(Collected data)
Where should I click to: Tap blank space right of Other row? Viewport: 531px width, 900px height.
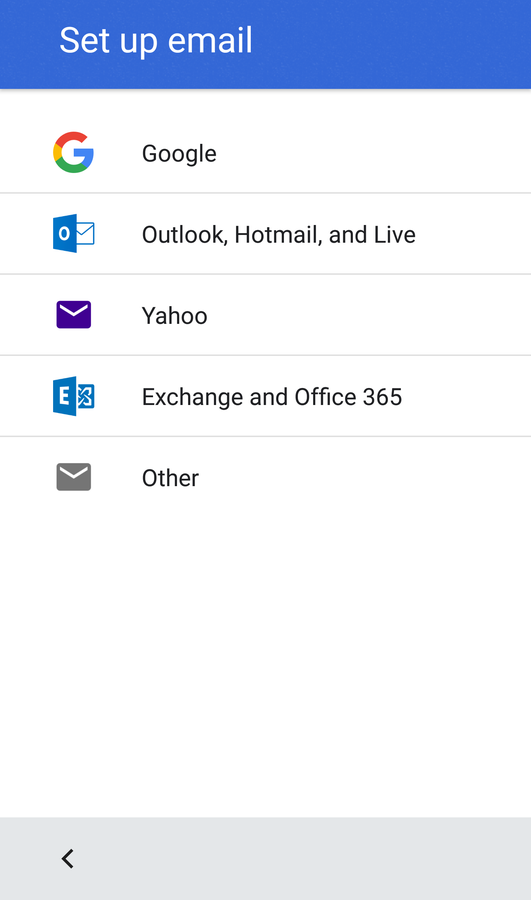[365, 478]
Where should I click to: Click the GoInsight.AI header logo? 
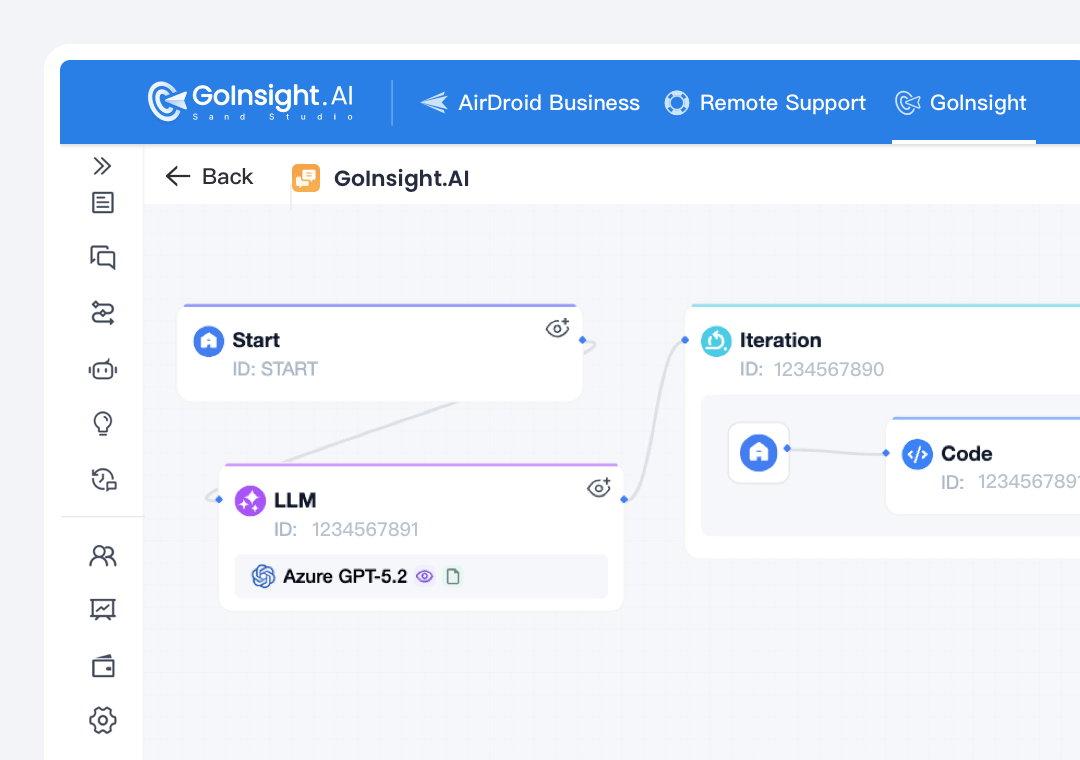coord(251,101)
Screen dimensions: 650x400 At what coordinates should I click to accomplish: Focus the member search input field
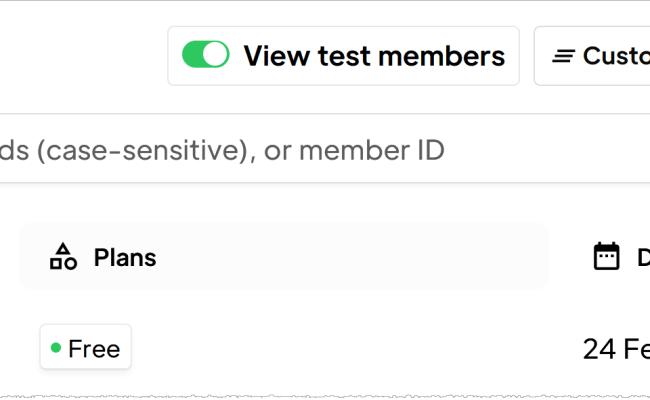coord(300,150)
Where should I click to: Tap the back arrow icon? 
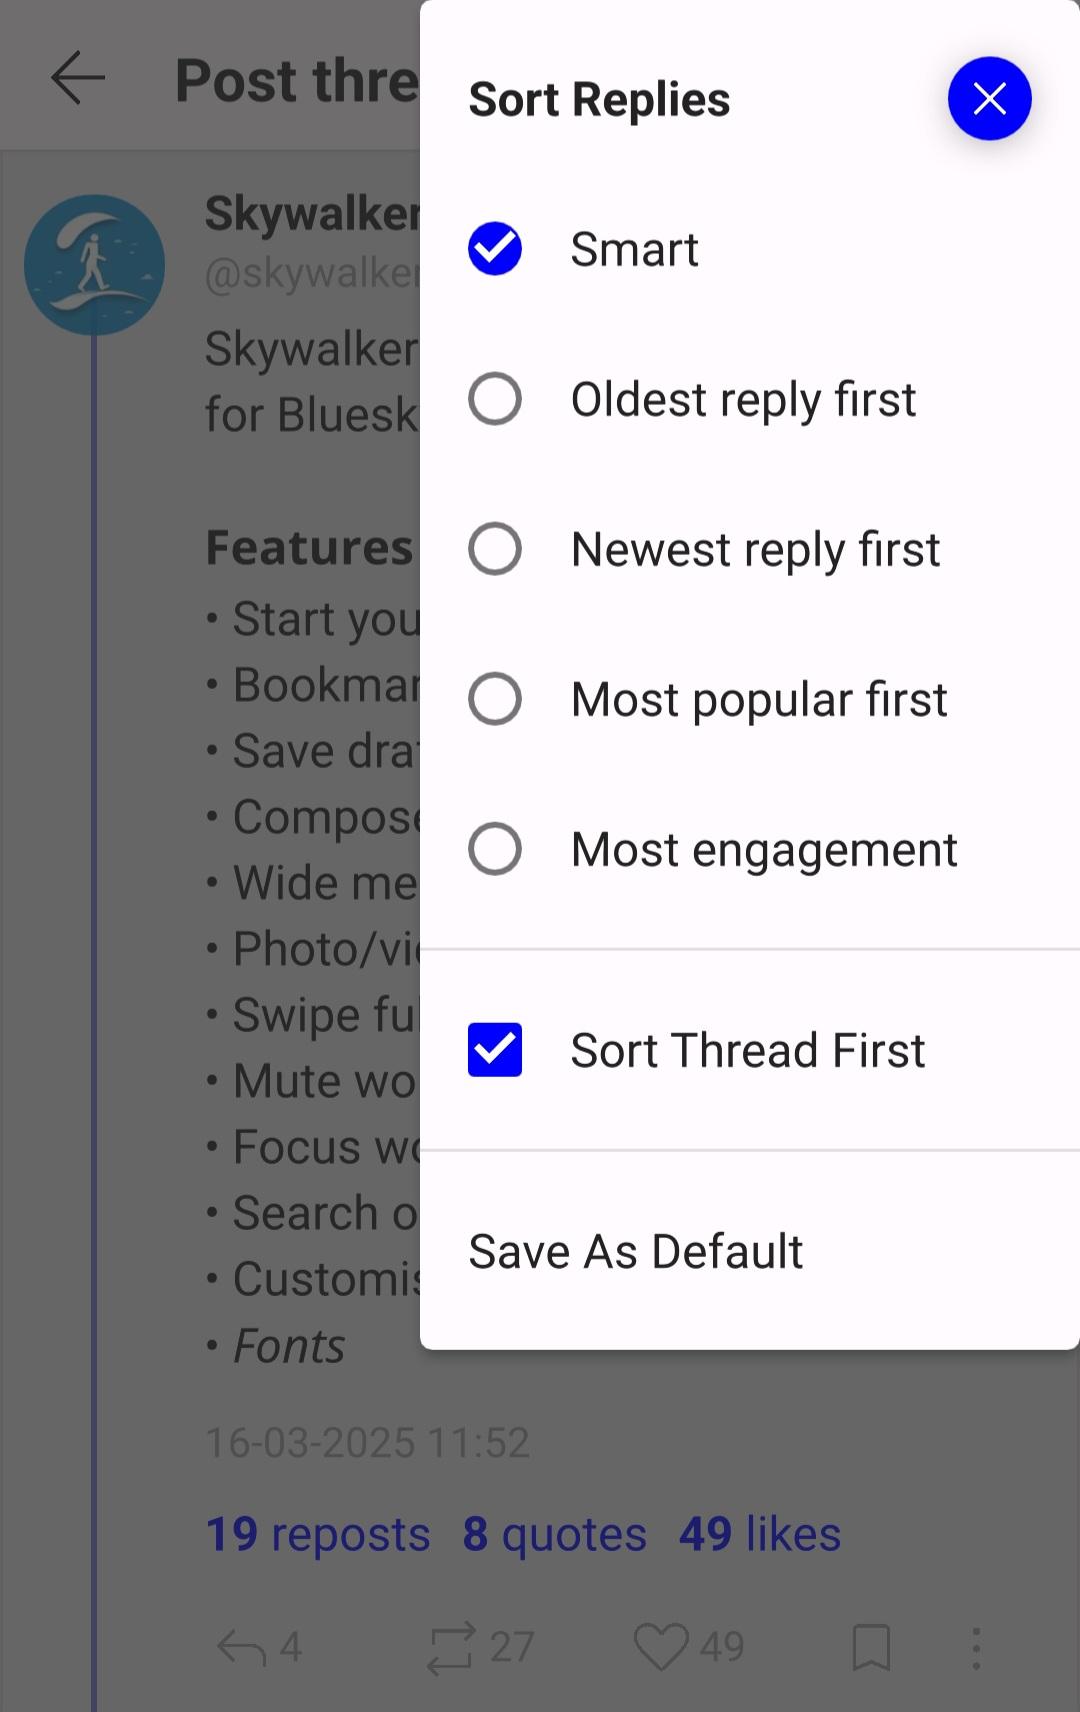tap(78, 79)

* Task to carry out
Give back exactly the lines running from the one that contains "Screen dimensions: 650x400" to the end of the records, including both of those lines and excluding every picture.

* Response area
Screen dimensions: 650x400 At what coordinates should I click to accomplish: Focus the member search input field
coord(300,150)
Where should I click to: Tap the back arrow icon? 
tap(78, 79)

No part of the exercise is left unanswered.